THE DATA
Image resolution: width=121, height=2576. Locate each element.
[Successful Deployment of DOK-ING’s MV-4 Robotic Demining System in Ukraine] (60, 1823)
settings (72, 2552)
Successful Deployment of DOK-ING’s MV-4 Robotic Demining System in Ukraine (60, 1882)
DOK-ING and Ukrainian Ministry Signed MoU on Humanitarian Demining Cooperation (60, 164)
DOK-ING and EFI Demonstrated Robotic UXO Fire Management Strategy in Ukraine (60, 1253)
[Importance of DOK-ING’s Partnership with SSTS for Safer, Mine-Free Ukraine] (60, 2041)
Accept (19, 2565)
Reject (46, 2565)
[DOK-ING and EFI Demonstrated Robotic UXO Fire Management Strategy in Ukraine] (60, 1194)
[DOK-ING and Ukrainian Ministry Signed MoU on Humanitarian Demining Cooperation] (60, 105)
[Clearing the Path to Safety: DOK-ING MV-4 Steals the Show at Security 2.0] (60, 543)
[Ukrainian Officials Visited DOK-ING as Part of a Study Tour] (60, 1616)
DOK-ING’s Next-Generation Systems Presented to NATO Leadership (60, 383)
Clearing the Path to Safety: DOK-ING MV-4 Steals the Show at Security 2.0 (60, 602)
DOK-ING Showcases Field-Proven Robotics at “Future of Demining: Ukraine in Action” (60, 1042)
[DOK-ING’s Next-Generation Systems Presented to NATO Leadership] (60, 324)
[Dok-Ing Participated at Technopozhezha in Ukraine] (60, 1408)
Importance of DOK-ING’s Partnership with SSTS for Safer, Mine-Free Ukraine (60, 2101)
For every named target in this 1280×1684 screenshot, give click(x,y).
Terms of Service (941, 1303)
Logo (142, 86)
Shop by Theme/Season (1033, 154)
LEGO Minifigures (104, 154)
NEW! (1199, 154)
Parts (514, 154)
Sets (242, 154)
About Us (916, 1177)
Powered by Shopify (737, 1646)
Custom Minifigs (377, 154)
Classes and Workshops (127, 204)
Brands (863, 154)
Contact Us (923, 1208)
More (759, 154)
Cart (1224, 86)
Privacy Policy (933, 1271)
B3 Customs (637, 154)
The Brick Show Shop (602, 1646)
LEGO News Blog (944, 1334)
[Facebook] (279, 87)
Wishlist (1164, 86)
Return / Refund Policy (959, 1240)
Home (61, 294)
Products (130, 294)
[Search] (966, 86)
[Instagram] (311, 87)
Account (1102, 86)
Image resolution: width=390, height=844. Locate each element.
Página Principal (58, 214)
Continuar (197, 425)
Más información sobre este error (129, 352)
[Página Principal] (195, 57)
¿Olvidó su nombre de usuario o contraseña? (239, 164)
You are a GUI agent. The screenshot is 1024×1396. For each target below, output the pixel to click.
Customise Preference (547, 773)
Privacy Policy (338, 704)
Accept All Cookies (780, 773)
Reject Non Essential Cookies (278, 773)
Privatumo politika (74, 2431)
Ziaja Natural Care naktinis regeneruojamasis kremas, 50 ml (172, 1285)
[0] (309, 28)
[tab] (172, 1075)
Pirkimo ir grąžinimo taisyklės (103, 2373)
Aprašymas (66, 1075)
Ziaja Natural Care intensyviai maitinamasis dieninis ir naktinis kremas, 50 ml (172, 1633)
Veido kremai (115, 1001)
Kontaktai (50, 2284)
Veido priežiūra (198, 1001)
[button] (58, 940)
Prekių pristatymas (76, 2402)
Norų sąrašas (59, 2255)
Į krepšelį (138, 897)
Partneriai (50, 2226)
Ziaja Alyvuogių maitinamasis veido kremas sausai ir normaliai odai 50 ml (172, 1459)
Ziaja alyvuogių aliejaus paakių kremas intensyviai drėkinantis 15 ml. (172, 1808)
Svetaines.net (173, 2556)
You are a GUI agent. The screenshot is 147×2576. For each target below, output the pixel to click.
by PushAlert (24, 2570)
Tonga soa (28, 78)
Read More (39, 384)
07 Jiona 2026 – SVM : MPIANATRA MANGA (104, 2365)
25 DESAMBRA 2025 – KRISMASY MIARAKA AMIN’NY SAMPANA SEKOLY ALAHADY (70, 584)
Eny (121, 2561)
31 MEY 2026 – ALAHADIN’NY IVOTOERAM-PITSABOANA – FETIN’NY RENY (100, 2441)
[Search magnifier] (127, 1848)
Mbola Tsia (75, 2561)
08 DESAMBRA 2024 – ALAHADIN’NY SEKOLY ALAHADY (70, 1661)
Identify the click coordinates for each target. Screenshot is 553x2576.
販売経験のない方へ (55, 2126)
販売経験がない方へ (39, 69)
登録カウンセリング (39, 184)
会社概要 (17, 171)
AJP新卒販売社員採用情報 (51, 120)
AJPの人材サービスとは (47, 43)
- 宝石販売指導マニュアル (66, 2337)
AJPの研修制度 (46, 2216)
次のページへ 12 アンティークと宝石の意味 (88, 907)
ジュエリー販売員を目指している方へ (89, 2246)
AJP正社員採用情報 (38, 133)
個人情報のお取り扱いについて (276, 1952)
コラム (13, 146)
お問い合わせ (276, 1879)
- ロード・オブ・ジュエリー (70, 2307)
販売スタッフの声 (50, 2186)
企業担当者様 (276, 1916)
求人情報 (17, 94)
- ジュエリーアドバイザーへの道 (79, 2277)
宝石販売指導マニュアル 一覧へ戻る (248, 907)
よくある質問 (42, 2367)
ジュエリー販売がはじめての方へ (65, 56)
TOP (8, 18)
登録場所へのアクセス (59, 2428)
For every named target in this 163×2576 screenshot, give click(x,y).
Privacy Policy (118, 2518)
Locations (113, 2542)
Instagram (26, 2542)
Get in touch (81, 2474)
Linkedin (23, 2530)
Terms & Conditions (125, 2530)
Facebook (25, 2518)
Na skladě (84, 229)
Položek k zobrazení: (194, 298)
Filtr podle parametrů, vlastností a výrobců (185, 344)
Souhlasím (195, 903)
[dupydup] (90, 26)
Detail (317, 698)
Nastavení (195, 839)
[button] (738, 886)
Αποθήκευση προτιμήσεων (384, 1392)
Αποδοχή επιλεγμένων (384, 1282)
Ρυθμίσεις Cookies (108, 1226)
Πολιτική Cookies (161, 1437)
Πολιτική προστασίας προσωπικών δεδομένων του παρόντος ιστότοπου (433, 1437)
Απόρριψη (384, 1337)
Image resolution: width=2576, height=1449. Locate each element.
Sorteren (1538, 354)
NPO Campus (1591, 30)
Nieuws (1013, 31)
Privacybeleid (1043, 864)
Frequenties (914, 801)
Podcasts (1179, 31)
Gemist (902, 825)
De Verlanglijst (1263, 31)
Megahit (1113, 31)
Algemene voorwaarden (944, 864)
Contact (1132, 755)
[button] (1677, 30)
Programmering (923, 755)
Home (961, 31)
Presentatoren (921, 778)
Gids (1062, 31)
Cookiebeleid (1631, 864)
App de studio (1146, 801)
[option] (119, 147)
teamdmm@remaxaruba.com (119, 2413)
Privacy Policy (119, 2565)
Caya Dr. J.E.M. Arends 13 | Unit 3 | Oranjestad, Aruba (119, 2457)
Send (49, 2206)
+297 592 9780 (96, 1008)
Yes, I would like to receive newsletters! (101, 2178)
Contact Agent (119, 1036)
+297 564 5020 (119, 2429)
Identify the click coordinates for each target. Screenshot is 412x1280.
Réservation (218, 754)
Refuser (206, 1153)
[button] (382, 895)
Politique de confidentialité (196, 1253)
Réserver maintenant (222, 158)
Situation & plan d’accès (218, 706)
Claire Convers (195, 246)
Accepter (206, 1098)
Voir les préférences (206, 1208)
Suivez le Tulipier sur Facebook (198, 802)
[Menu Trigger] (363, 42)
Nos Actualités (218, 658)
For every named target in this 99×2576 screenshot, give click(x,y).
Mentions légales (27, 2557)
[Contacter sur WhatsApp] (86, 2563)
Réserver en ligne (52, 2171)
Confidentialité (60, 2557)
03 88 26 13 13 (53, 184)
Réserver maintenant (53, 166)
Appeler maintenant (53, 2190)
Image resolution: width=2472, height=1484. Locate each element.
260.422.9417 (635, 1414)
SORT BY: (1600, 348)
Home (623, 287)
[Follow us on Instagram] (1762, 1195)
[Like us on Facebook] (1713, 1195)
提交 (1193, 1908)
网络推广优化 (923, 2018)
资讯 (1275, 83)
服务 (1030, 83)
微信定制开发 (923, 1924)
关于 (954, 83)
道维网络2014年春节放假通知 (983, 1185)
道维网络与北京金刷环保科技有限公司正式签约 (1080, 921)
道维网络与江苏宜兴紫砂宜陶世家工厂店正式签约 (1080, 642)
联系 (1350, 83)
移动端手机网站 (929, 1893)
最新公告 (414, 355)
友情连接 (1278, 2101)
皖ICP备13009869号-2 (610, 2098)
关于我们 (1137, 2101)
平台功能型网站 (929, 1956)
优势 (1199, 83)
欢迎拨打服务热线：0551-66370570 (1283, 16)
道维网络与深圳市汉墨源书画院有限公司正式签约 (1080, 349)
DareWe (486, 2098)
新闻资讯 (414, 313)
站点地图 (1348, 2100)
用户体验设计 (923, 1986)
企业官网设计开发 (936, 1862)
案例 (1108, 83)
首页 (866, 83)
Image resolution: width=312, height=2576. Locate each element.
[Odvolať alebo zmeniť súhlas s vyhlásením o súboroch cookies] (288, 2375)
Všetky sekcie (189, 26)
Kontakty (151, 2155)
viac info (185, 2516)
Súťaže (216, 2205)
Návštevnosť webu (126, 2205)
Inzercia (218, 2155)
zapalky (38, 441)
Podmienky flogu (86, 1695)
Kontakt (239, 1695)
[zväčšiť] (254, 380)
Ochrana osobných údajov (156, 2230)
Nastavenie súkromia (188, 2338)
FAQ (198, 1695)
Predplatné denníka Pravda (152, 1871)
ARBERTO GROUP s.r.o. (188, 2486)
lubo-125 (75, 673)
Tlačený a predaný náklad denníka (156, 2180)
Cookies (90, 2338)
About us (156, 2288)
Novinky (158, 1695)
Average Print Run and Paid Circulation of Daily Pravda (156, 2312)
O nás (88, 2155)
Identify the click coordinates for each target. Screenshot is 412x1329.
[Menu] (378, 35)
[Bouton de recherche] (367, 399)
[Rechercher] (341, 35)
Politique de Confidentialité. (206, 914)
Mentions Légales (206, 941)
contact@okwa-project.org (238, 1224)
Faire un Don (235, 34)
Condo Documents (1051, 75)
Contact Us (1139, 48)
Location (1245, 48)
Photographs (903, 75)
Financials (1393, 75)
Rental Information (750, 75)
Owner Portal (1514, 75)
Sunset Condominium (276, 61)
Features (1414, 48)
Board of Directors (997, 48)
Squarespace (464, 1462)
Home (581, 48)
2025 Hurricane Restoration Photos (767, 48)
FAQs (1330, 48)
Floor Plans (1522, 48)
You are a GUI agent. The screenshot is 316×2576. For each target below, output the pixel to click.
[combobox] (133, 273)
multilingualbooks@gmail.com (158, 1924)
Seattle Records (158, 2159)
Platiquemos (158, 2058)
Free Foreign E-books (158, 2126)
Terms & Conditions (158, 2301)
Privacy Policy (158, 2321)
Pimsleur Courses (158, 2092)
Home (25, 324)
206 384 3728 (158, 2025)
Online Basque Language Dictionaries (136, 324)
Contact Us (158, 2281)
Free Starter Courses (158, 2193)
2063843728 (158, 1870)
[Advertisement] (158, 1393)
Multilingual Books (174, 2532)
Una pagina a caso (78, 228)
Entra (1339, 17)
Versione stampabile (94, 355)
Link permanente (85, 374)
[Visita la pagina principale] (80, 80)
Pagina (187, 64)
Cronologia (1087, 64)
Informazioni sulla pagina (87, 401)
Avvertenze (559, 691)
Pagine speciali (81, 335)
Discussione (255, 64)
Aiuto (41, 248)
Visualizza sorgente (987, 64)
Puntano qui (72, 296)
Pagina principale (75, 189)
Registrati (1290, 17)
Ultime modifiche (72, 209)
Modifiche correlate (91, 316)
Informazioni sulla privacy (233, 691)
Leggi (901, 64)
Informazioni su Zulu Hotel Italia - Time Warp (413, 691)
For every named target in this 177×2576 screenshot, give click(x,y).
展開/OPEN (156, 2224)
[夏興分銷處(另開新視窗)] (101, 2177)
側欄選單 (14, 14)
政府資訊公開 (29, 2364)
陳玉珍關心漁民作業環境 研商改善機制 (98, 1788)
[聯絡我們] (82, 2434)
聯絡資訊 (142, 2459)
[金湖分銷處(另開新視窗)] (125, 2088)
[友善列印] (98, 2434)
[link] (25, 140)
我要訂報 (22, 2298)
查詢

BRIEF
Would you please write out, exactly and with no other lines, the stretch of the listing above from the line containing "NPO Campus (1591, 30)" through the line containing "5020 (119, 2429)"?

EXERCISE RESULT
NPO Campus (1591, 30)
Nieuws (1013, 31)
Privacybeleid (1043, 864)
Frequenties (914, 801)
Podcasts (1179, 31)
Gemist (902, 825)
De Verlanglijst (1263, 31)
Megahit (1113, 31)
Algemene voorwaarden (944, 864)
Contact (1132, 755)
[button] (1677, 30)
Programmering (923, 755)
Home (961, 31)
Presentatoren (921, 778)
Gids (1062, 31)
Cookiebeleid (1631, 864)
App de studio (1146, 801)
[option] (119, 147)
teamdmm@remaxaruba.com (119, 2413)
Privacy Policy (119, 2565)
Caya Dr. J.E.M. Arends 13 | Unit 3 | Oranjestad, Aruba (119, 2457)
Send (49, 2206)
+297 592 9780 (96, 1008)
Yes, I would like to receive newsletters! (101, 2178)
Contact Agent (119, 1036)
+297 564 5020 (119, 2429)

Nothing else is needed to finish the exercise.